Single by Pino Daniele

from the album Terra mia
- B-side: "'Na tazzulella 'e cafè"
- Released: 1977
- Genre: Blues; jazz; canzone napoletana;
- Length: 3:47
- Label: EMI Italiana
- Songwriter: Pino Daniele

Pino Daniele singles chronology
| "Che calore" (1976) | "Napule è" (1977) | "Je so' pazzo" (1979) |

Audio
- "Napule è" on YouTube

= Napule è =

"Napule è" (/nap/; "Naples Is") is an Italian song composed and performed by Pino Daniele. It is considered his signature song.

== Background ==
The song was composed by Daniele in 1973, when he was 18 years old. Daniele initially considered to have it performed by Peppino di Capri. Along with its B-side "'Na tazzulella 'e cafè" and "Cammina cammina", the song was a last-minute addition to his debut album Terra mia.

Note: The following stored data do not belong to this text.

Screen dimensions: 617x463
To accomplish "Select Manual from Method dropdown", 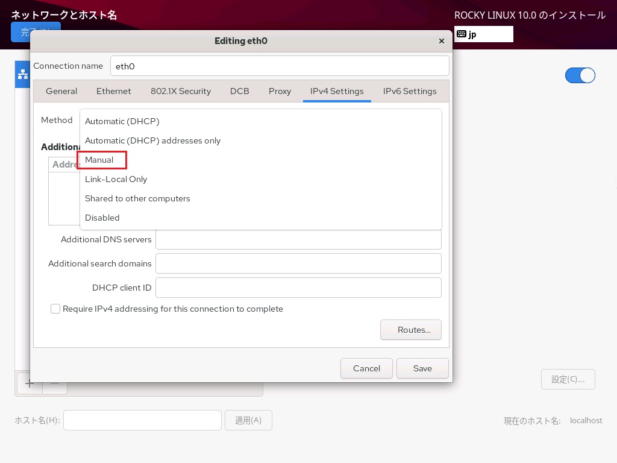I will (x=99, y=160).
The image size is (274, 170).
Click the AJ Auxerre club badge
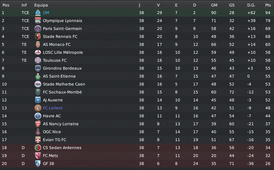(x=38, y=100)
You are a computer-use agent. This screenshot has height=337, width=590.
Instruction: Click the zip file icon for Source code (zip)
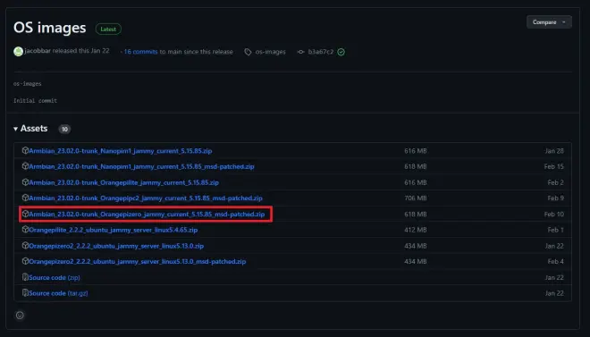pos(25,277)
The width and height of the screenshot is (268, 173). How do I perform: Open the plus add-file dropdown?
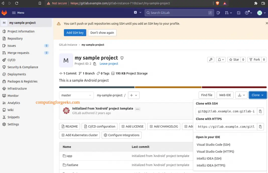(133, 95)
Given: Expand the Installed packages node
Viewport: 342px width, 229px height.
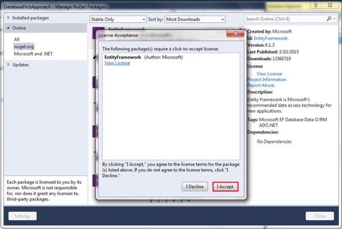Looking at the screenshot, I should [x=8, y=18].
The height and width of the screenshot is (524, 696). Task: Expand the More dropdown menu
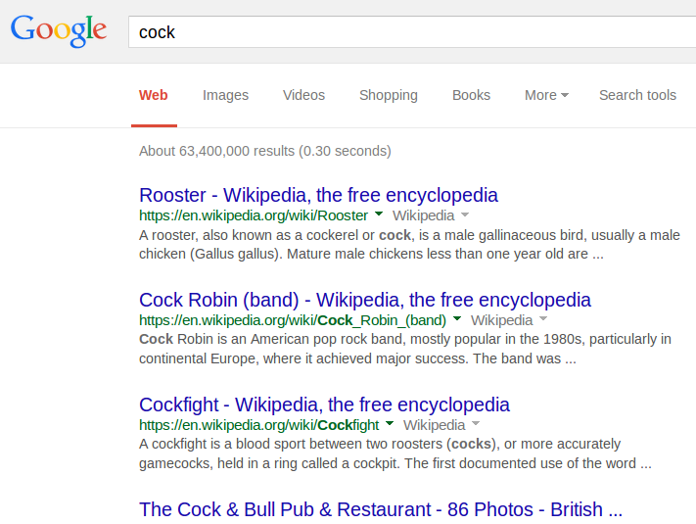(546, 95)
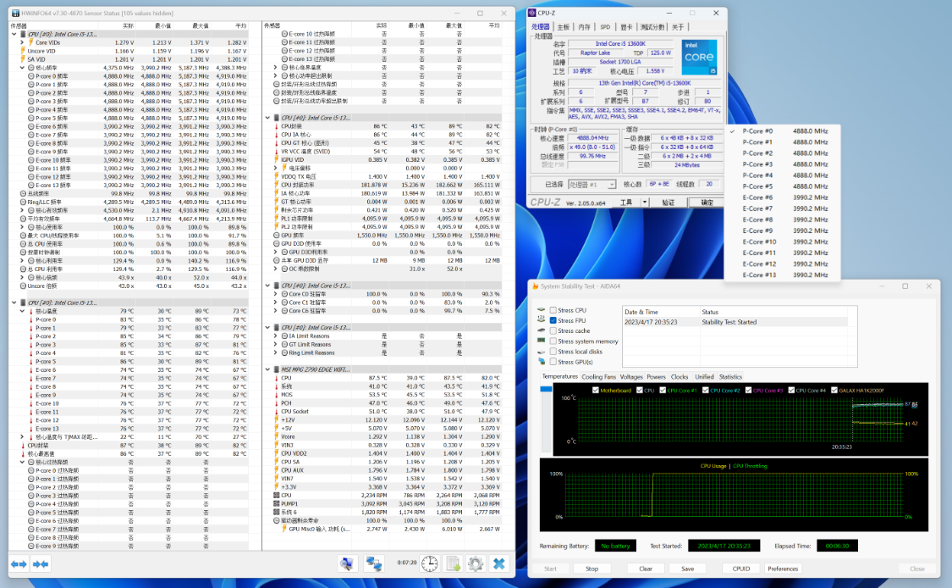952x588 pixels.
Task: Select E-Core #6 in the core list
Action: coord(757,197)
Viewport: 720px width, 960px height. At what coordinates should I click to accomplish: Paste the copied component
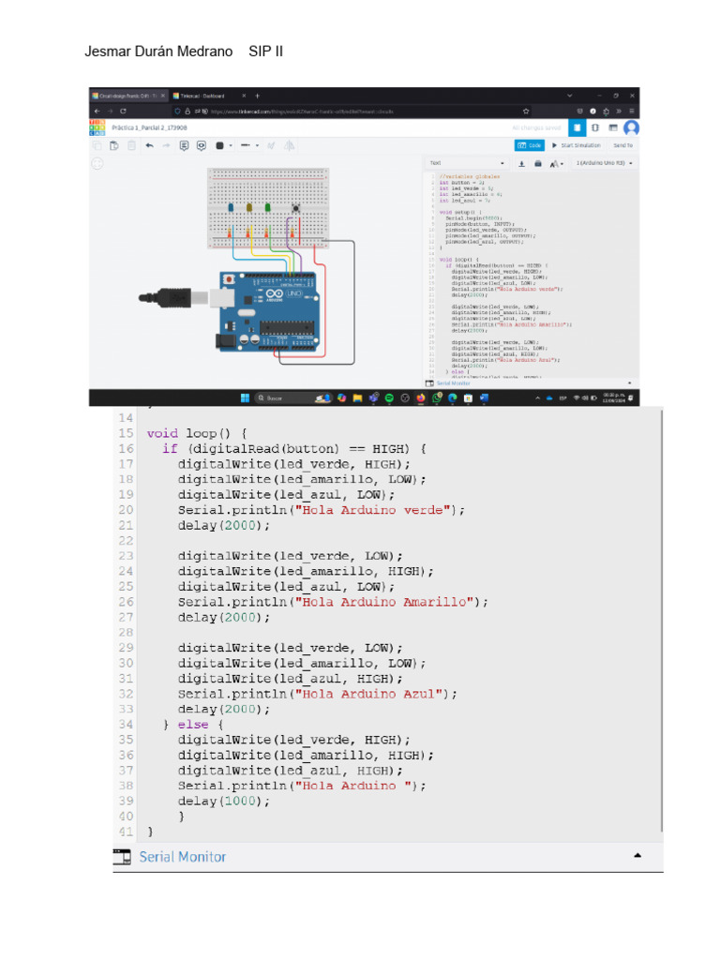114,145
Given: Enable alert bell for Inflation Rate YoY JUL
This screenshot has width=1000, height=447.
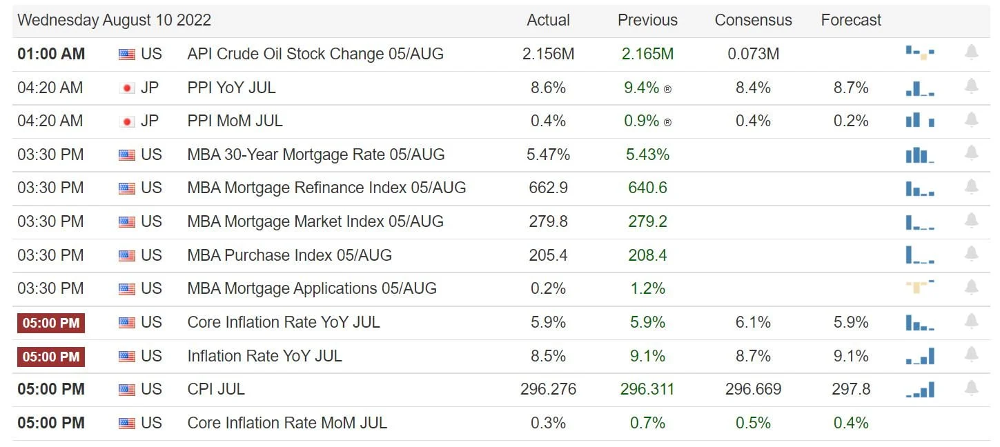Looking at the screenshot, I should (971, 355).
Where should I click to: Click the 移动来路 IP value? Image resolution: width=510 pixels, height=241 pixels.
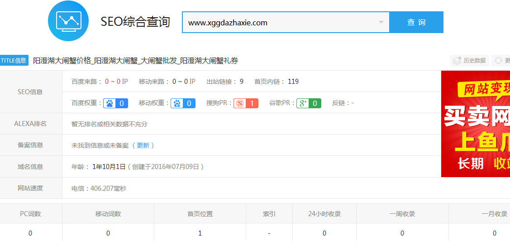coord(183,82)
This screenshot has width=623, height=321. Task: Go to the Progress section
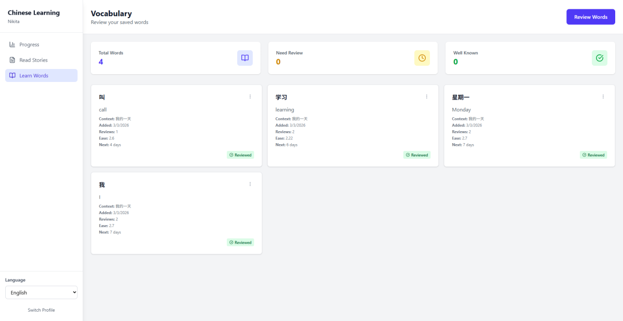29,45
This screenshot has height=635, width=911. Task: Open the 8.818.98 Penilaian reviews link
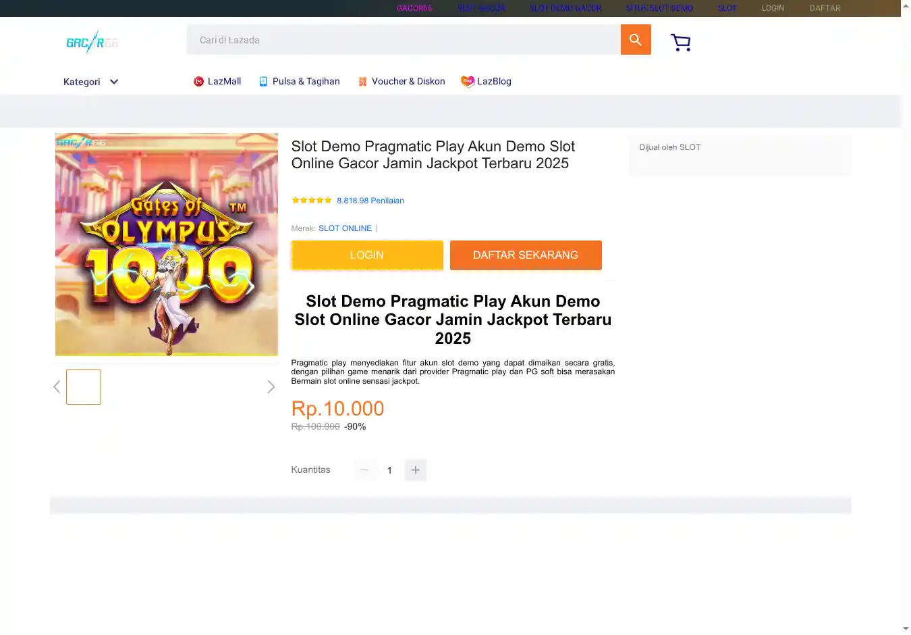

== Recording and release ==
After listening to the song's demo, producers and label decided the song deserved a more rich, orchestral arrangement than the lo-fi arrangements of the other songs of the album, and the task was entrusted to Antonio Sinagra, a Naples Conservatory professor who was fresh from the arrangements for Roberto De Simone's musical La Gatta Cenerentola. Sinagra also composed the oboes and mandolins intro. Jazz musician Amedeo Tommasi played the piano, but asked to be credited as Amedeo Forte. The single was eventually chosen as leading song of the album, and premiered in a show of the private radio Capitale Eurosound. Daniele performed it in an episode of the RAI musical show Senza Rete.

== Reception ==
The song has been described as a "jewel [...], one of the most striking, poetic and realistic portraits of Naples," and as "regenerating lymph for the new Neapolitan song, the manifesto of a generation's hopes and disillusions."

== Other versions==
Artists who recorded the song include Mina, Luciano Pavarotti, Gino Paoli, Laura Pausini, Drupi, Teresa De Sio, Fiordaliso, Roberto Murolo, Mario Trevi.

==Track listing==

| No. | Title | Writer(s) | Length |
|---|---|---|---|
| 1. | "Napule è" | Pino Daniele | 3:47 |
| 2. | "'Na tazzulella 'e cafè" | Pino Daniele | 3:22 |

==Charts==

Original version
| Chart (2015) | Peak position |
|---|---|
| Italy (FIMI) | 5 |

==Certifications==

| Region | Certification | Certified units/sales |
| Italy (FIMI) Sales since 2009 | Platinum | 50,000^{‡} |
^{‡} Sales+streaming figures based on certification alone.